Parting with people for me is like feeling they have died, especially if they move beyond communication. They become ghosts in my dreams, figments of something that never really was; just a made-up world of characters. More often than not, when I find out that they are leaving, I turn them into enemies to make it easier for me to let them go. It’s so much easier to wave off enemies than allies.

It never takes long after goodbye that I find myself making contact with regret. I start hating myself a little more, start feeling a little more stupid. Sometimes I am just too stubborn to move outside of my comfort zone and if there isn’t a reason for me to stay in it, I’ll create one.

I’ve been trying for a long time to be better than who I am. I wish that I could talk more, be more involved in what’s around me. It’s just so damn hard; maybe it’s because of where I come from, maybe it’s because of what happened to me or maybe it’s because subconsciously I don’t want to change.

No one has a clue how much I’d love to be like everybody else, be more social, more active in volunteer stuff, spend my nights with friends, go back to college, travel beyond the walls that bind me. There seems to be a chain on my ankle, a piece of lead in my stomach weighing me down, and an anti-social demon in my head called depression.

I’ve been through counseling, I’ve been on medications, I’ve read the best books, tried to change my faith, even tried to change my scenery for a short time. I abandoned friends, cut the ties of relatives, allowed myself to hate some people – just to give me a reason to leave.

Thinking of the life of a poet, the best example that comes to my mind, the one that my mind relates to the most is Edgar Allen Poe. But I prefer to write with philosophical overtones like Ralph Waldo Emerson.

Some say that merely wanting to change can be enough to give you the opportunity to do so. I’ve thought about that and have truly tried to act differently, but it never lasts. My mood changes too often for me to maintain a certain kind of mindset.

### Data for analysis
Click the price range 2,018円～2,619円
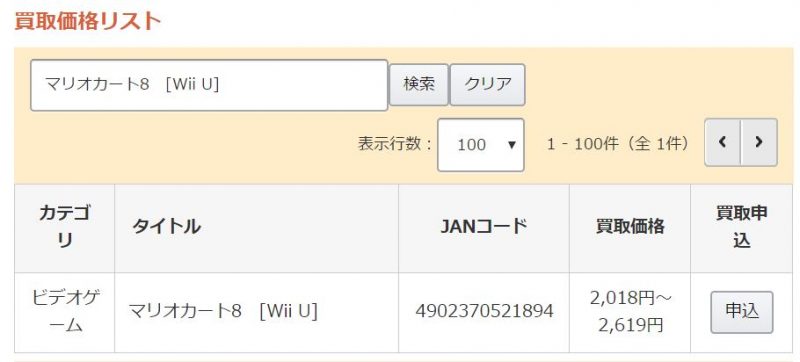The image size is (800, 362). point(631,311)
==
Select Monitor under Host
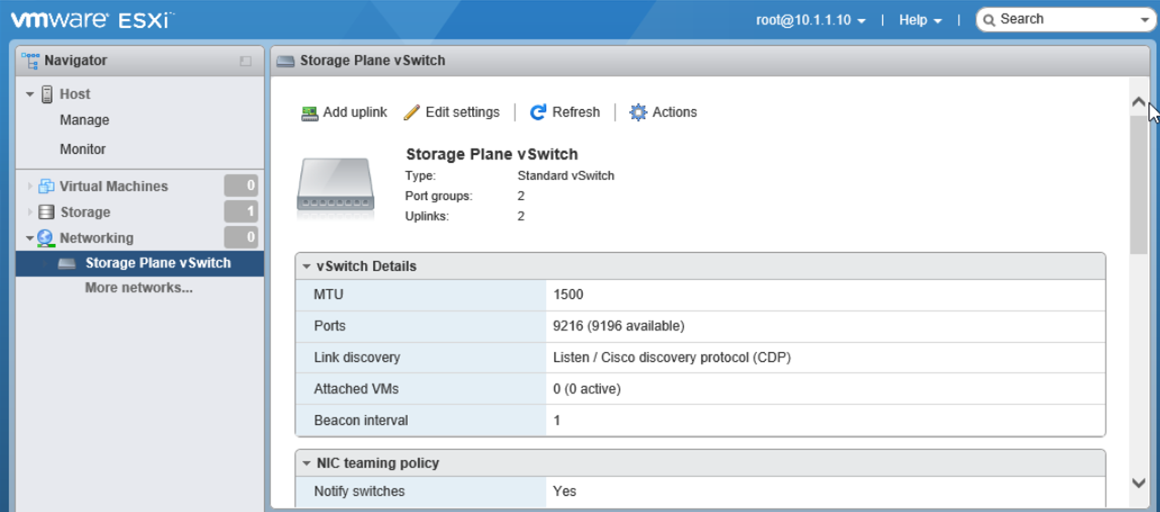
...
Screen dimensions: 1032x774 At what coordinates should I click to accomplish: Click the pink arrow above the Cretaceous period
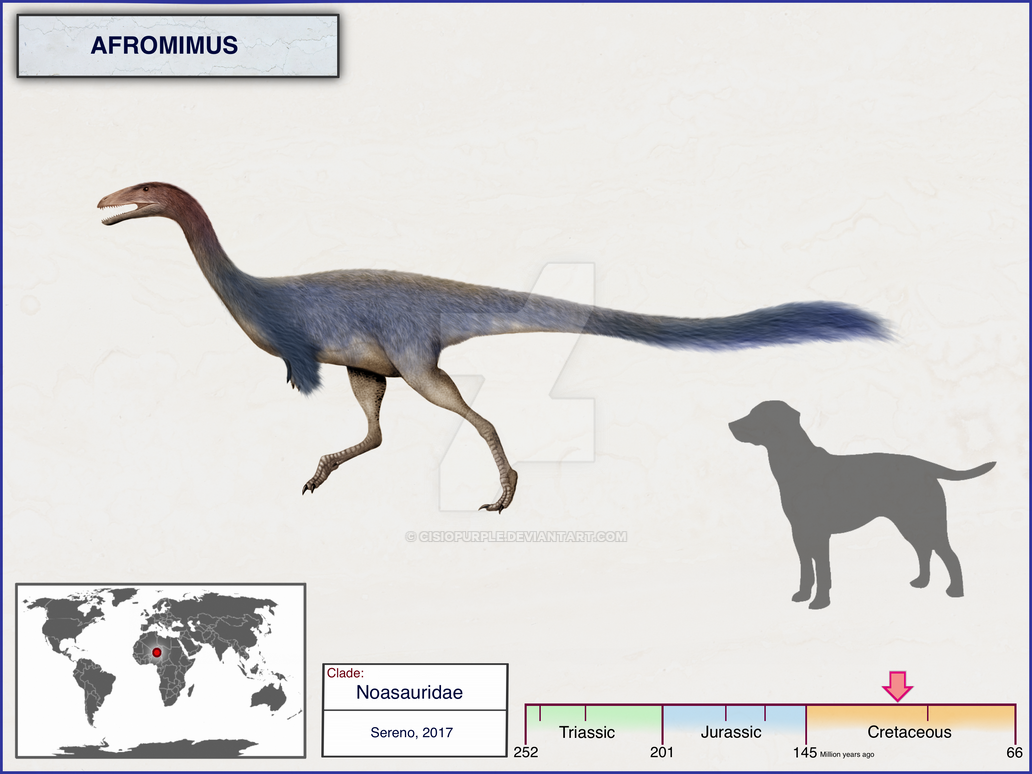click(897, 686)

### Exercise instructions
Decide whether each statement agrees with the text on parting with people and depression: (a) The writer has tried both counseling and medication. (b) The writer prefers to write in the manner of Edgar Allen Poe. (c) The writer's efforts to act differently have produced a lasting change. Answer yes or no for each and quote the deciding words of the text.

### The answer
(a) Yes: "I’ve been through counseling, I’ve been on medications"
(b) No: "But I prefer to write with philosophical overtones like Ralph Waldo Emerson."
(c) No: "have truly tried to act differently, but it never lasts"